In Finner’s procedure the p-values greater than 0.041099 are bolded in the third column that means the differences between the average raking of SCFS and those of the other methods are significant except for the two last methods in the above table (FCBF and Kruskal wallis).
It can be seen that Li’s procedure, compared to the other methods, rejects more hypotheses, which that means the difference between SCFS and all the methods is meaningful except for FCBF.
Concluding remarks
A new filter method-SCFS was presented in this study to find a minimum size feature subset while preserving the highest classification accuracy. The advantages of this method include the ability to find small subsets of features that have good modeling accuracy and apply on unsupervised problems. The subtractive clustering and Pearson’s correlation coefficient criterion were utilized to compute the relevancy and the redundancy of the features. Our proposed algorithm performs a heuristic search using GA. The fitness value was calculated according to a merit like the CFS feature selection merit while the sensitivity value was utilized instead of correlation coefficient based relevancy measure. The sensitivity measure was calculated based on the subtractive clustering. The analysis of sensitivity has been introduced based on the fuzzy C-means clustering algorithm in the literature. In the present study, subtractive clustering algorithm was used to present an unsupervised relevancy measure. The proposed method is a multiclass filter and it removes redundant and irrelevant features. This method was compared with eleven common filters and embedded algorithms. The results of the comparisons reveal the superiority of the proposed algorithm compared to the others in terms of classification performance and the number of selected features.

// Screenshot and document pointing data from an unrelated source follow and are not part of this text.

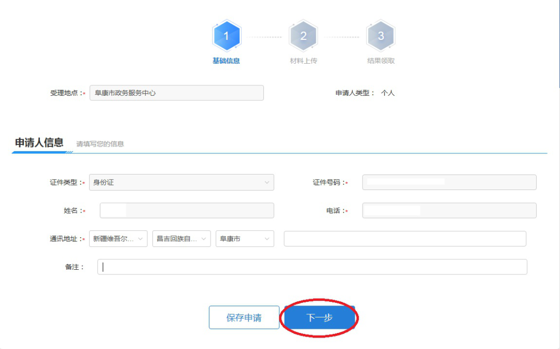Open the 证件类型 dropdown showing 身份证
Screen dimensions: 560x349
(x=181, y=182)
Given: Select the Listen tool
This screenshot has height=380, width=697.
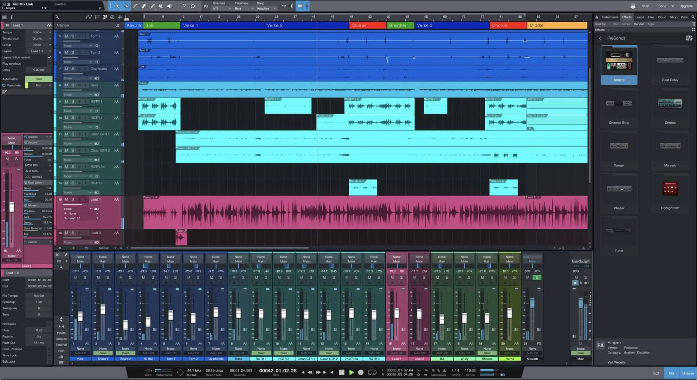Looking at the screenshot, I should (x=170, y=6).
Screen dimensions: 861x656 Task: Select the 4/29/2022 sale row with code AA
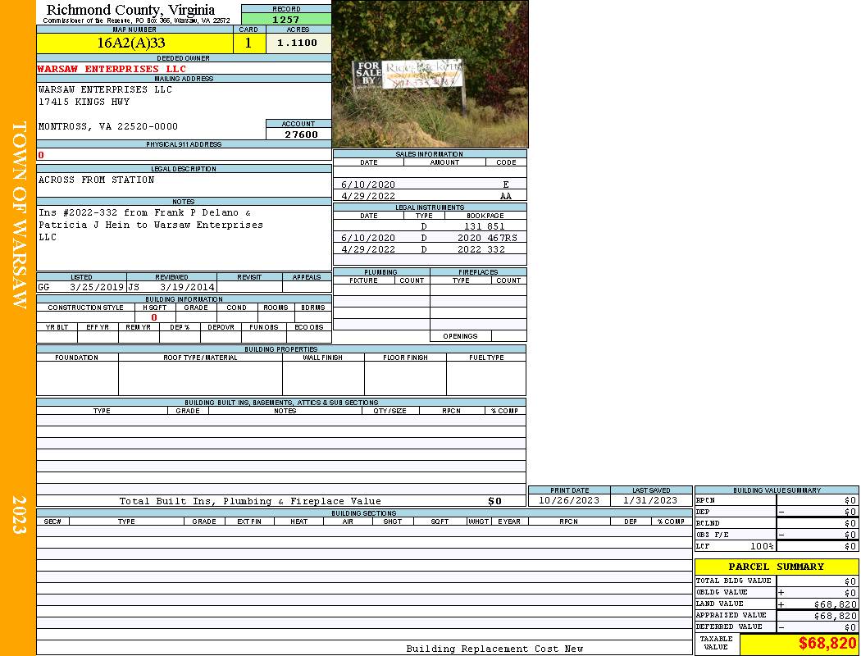(x=429, y=197)
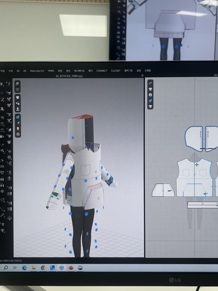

Some non-parametric statistical tests were utilized in order to reach a scientific comparison of the results. The outcome of these tests confirms the ability of the proposed method in comparison to the others. It is worth noting that the contributions of this paper can be summarized as follows: Deriving the sensitivity measure based on the subtractive clustering along with deriving all related formulas. Proposing a new feature evaluation measure based on the sensitivity and Pearson’s correlation. Presenting a scientific comparison of feature selection methods based on the non-parametric statistical tests.
In this work, we focused on the searching strategies using binary projection. One interesting future research direction is to propose a nonlinear feature-feature correlation criterion and replace the Pearson’s correlation coefficient.